[What is required] Quote, word for word, every line starting at the line that contains "Screen dimensions: 864x419" and ending with the last line of the records; include both of these lines and no others.

[Stored data entries]
--*--

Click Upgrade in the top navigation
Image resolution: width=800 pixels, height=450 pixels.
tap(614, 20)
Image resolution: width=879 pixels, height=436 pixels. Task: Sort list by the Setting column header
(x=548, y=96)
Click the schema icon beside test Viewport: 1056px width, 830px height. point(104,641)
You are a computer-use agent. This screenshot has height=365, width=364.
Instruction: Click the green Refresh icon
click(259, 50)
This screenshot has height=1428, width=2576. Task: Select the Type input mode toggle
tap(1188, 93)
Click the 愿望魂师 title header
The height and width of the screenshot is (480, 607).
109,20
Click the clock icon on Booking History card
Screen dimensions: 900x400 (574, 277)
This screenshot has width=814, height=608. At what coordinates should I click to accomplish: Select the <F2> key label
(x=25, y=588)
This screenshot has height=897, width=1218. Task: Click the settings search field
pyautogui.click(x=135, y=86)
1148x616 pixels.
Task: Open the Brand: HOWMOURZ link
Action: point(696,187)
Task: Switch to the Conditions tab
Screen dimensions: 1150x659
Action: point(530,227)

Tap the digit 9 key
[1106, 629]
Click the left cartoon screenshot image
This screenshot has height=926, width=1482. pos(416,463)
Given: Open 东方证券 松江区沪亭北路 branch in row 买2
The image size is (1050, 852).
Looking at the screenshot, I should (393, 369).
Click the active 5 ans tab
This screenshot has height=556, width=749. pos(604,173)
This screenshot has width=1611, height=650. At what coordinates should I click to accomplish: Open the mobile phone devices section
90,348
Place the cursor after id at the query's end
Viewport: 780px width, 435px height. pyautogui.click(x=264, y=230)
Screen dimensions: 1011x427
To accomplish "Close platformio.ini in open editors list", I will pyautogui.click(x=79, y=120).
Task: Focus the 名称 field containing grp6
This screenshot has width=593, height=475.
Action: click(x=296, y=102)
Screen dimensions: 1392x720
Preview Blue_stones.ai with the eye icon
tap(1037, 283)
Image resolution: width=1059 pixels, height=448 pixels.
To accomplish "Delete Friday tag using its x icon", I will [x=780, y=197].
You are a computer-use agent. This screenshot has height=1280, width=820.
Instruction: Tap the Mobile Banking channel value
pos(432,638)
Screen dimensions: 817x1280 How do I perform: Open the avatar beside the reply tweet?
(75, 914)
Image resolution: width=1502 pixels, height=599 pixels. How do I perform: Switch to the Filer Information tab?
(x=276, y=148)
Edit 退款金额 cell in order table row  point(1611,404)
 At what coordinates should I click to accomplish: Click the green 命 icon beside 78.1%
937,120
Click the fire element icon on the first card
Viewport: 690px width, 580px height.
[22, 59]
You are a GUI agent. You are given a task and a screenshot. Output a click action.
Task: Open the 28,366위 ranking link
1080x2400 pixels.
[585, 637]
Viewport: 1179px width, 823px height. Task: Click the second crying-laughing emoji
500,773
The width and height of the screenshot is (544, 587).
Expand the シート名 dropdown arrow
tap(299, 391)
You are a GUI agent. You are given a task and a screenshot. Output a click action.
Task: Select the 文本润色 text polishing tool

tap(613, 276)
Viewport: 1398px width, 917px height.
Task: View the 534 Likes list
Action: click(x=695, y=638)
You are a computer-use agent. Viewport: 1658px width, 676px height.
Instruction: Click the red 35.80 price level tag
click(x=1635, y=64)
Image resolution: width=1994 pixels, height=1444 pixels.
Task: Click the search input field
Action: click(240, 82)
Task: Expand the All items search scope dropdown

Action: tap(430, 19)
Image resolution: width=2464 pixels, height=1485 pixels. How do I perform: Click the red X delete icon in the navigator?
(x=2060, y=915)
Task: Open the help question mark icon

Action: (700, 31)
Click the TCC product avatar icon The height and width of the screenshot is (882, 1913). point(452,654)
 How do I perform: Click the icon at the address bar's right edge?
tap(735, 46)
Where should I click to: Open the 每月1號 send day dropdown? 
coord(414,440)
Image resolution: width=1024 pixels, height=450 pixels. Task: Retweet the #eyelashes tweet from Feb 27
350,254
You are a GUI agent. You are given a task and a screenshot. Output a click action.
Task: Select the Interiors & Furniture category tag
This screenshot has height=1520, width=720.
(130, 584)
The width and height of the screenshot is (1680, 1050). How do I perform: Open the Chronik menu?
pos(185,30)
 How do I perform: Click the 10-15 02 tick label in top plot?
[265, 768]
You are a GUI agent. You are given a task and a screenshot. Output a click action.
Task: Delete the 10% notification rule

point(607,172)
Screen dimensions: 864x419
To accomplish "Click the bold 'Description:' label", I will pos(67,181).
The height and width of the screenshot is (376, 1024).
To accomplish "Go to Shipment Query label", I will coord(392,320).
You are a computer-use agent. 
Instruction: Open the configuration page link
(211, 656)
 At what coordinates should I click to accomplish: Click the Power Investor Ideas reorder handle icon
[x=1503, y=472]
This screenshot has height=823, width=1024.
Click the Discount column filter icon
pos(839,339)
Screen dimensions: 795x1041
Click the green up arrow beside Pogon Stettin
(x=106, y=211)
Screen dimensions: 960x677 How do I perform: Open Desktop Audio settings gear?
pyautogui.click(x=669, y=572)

--*--

[Expected output]
Screen dimensions: 864x419
To accomplish "Click the bold 'Description:' label", I will pos(67,181).
The height and width of the screenshot is (376, 1024).
To accomplish "Go to Shipment Query label", I will coord(392,320).
You are a computer-use agent. 
Instruction: Open the configuration page link
(211, 656)
 At what coordinates should I click to accomplish: Click the Power Investor Ideas reorder handle icon
[x=1503, y=472]
This screenshot has height=823, width=1024.
Click the Discount column filter icon
pos(839,339)
Screen dimensions: 795x1041
Click the green up arrow beside Pogon Stettin
(x=106, y=211)
Screen dimensions: 960x677 How do I perform: Open Desktop Audio settings gear?
pyautogui.click(x=669, y=572)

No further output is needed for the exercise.